- Nickname: Alexa
- Born: 10 June 1994 (age 32) Bucharest, Romania

Gymnastics career
- Discipline: Rhythmic gymnastics
- Country represented: Romania
- Club: Olimpia
- Head coach: Maria Garba
- Assistant coach: Elena Vlad
- Choreographer: Anca Iorga
- World ranking: 16 (2013 Season) 25 (2012 Season) 56 (2011 Season)

= Alexandra Piscupescu =

Romanian rhythmic gymnast

Alexandra Piscupescu (born 10 June 1994) is a retired Romanian rhythmic gymnast. She is a 6-time Romanian national champion. She now works as a judge and coach.

== Gymnastics career ==
As a junior, she competed at the 2009 Irina Deleanu Cup, where she won the junior all-around gold medal.

Piscupescu debuted as a senior in 2010. She competed at the 2010 World Championships in Moscow and did not qualify for the all-around final. The next year, she competed at the 2011 World Championships in Montpellier, France, and this time advanced to the final. She finished 17th in the all-around final.

In early 2012, she participated in the 2012 London Test Event. She placed 7th in the all-around final and 6th out of the gymnasts eligible to qualify for a place at the 2012 Summer Olympics; there were only five spots available, so Piscupescu only qualified as the first reserve gymnast. The Romanian Gymnastics Federation protested the result, claiming that her scores were too low and there were problems with the makeup of the judging panel. Picupescu wore a black armband in the finals as a protest against the judging. Later that year, Picupescu finished 18th in the all-around at the 2012 European Championships in Nizhny Novgorod, Russia.

In 2013, Piscupescu won her first World cup medals at the 2013 Irina Deleanu Cup. There she won silver with hoop and ball and bronze in the ribbon final. Unusually, her ribbon final routine was accompanied live by the singer of the song she had chosen to compete with.
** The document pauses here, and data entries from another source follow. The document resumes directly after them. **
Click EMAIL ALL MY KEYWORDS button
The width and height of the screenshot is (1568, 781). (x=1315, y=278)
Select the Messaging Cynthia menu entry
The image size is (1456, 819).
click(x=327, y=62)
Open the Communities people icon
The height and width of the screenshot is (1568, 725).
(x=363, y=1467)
Piscupescu competed at the 2013 World Games in Cali where she finished 11th in Hoop, 13th in Ball and 20th in Clubs and therefore did not qualify to any apparatus finals. She again finished 17th in the 2013 World Championships All-around final behind Azeri gymnast Marina Durunda.

In 2014, Piscupescu won the 2014 Irina Deleanu Cup. On 10–15 June Piscupescu competed at the 2014 European Championships and finished 18th in the All-around. She then competed at the 2014 World Championships and placed 32nd in the all-around qualifications, which did not allow her to advance to the final. She won her 6th national title and announced her retirement from Rhythmic Gymnastics after the competition.

Piscupescu made a comeback in August 2015. She finished 22nd in the all-around at the 2015 Budapest World Cup. On 9–13 September she competed at the 2015 World Championships in Stuttgart. She was 33rd in the all-around qualifications and again did not advance into the finals.

==Coaching career==
After her retirement, she began to work as a trainer at the Clubul Sportul Studențesc. She has coached gymnasts such as Annaliese Dragan, who earned a spot for the 2024 Summer Olympics, Lisa Garac, who won bronze in teams at the 2023 Junior World Championships, and the national junior group. She is became a member of the Technical Committee at European Gymnastics in 2023. Picupescu began working at the Romanian Rhythmic Gymnastics Federation after her retirement and became its vice-president, but she was removed as a national team coach in August 2024, and she resigned at the end of January 2025.

In January 2025, Piscupescu was one of several Romanian rhythmic gymnasts who came forward with allegations of abuse from coaches. She recalled that the coaches repeatedly used insults, especially about intelligence, against gymnasts. Afterward, she resigned her position as vice-president of the Romanian federation, saying that "I never had the intention to denigrate anyone" in the course of making her allegations, but that she felt she could no longer be a member of an organization that she felt did not reflect her values. After making her allegations, Piscupescu herself was also accused of insulting and slapping young gymnasts. The police investigated the accusations and closed the case.

In February 2026, Piscupescu won a lawsuit against the Romanian Rhythmic Gymnastics Federation for removing her as a coach of the national team and preventing her from attending an international judging course, held only once every Olympic cycle. She then won a judgement by the National Council for Combating Discrimination against both the Federation and Irina Deleanu for harassment.